In an erotic “high,” the world disappears in love. In the spiritual “high,” the world appears in love. — Gerald G. May

Thursday, September 13, 2018

Know Your (Sacred) Surroundings

In a recent interview, Peter Thiel said we need to look up and not so much around (which just creates a mimetic trap).

He studied under René Girard, so he's aware that the wisdom of crowds can easily devolve into the madness of crowds. It's an easy trap if we don't stand deep and high. So perhaps better to center ourselves vertically, otherwise we just fall into utter horizontal fragmentation that is never unified.

I'm getting this point in another book I'm reading by Jonah Goldberg. His thesis is that civilization is fragile, but works because our pluralism is centered around deeper principles. Once those principles go, we just become pre-modern tribal power mongers trying to subsume or battle everyone else. Watch the news lately?

But maybe there are some things worth being with down here. 

Shall we get a little woo-woo? Well, I suppose this blog often touches on the woo, but hopefully holds on to enough traditional and intellectual rigor to not let the other ‘woo’ come in. We’ll leave that to the Deepak’s of the world.

I found this (white paper)* very compelling. What it shows is how much relational exchange goes on beyond the physical. And not just between us as people but also the objects we come into contact with. We are indeed always transmitting and receiving energy and information with each other.

One profound example, that has been scientifically verified, is that highly-conscious human beings can change the properties of an artifact through focused intention on it. “Not only can properties of inorganic materials such as pH of water be changed in line with the intention, but liver enzyme activity (chemical potential) of alkaline phosphatase (ALP) can be augmented.” This can be tested on any device that is unimprinted to where it becomes an Imprinted Host Device (IHD). This setup is illustrated below, and has been replicated numerous times.


This has huge implications for how we consider sacred relics! Many relics that have been offered virtuous intentions by saints and sages throughout the ages can potentially store and continue to transmit this information to others. I know when I enter some sacred spaces, it's no accident that my state changes immediately. It's as if my contemplation is being done to me.

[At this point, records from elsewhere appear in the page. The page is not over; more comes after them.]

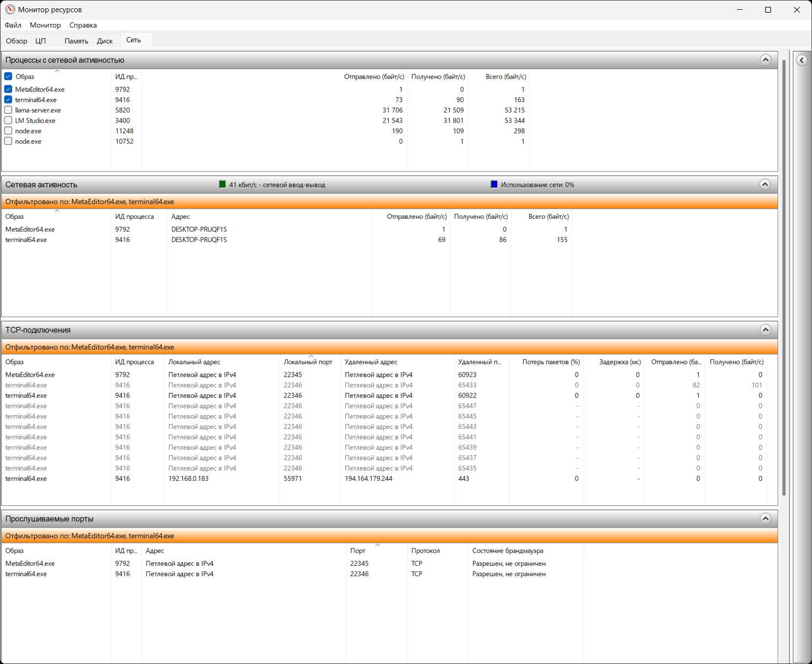This screenshot has width=812, height=664.
Task: Click the blue network usage indicator square
Action: point(494,184)
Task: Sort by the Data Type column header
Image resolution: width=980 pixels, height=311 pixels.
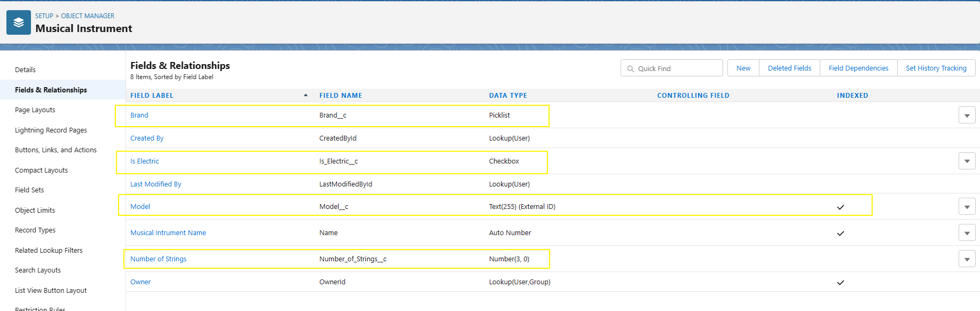Action: coord(508,96)
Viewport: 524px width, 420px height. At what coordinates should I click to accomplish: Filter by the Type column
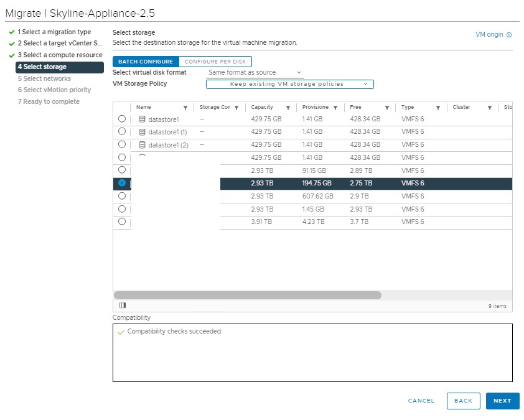[438, 108]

Moreover, “Another important observation is that the Buddha [sacred] Relics have an aspect of consciousness and one could even say that they have an innate intelligence. It is well observed that relics multiply in reverential environments; they also disappear if kept in what we could consider ‘unholy’ places like trouser pockets! In this sense they are meta-stable. ... A dynamism enters from these higher dimensional intelligences through the Relics.”

The cliché is true: we are all interconnected in more ways than we realize.

We are what we consume, what and who we surround ourselves with, what we think, and who we love, or... 

Mass ↔ Energy ↔ Information ↔ Consciousness

Best to get right with our surroundings above and below!

* All references and illustrations are from the paper “The Sacred Buddha Relic Tour: For the Benefit of All Beings” by Nisha J. Manek, MD, FRCP (UK) and William A Tiller, PhD. Presented at the Annual Toward A Science of Consciousness Conference: Forum on Eastern Philosophy Symposium. University of Arizona Center for Consciousness Studies, Tucson, Arizona, April 9th, 2012.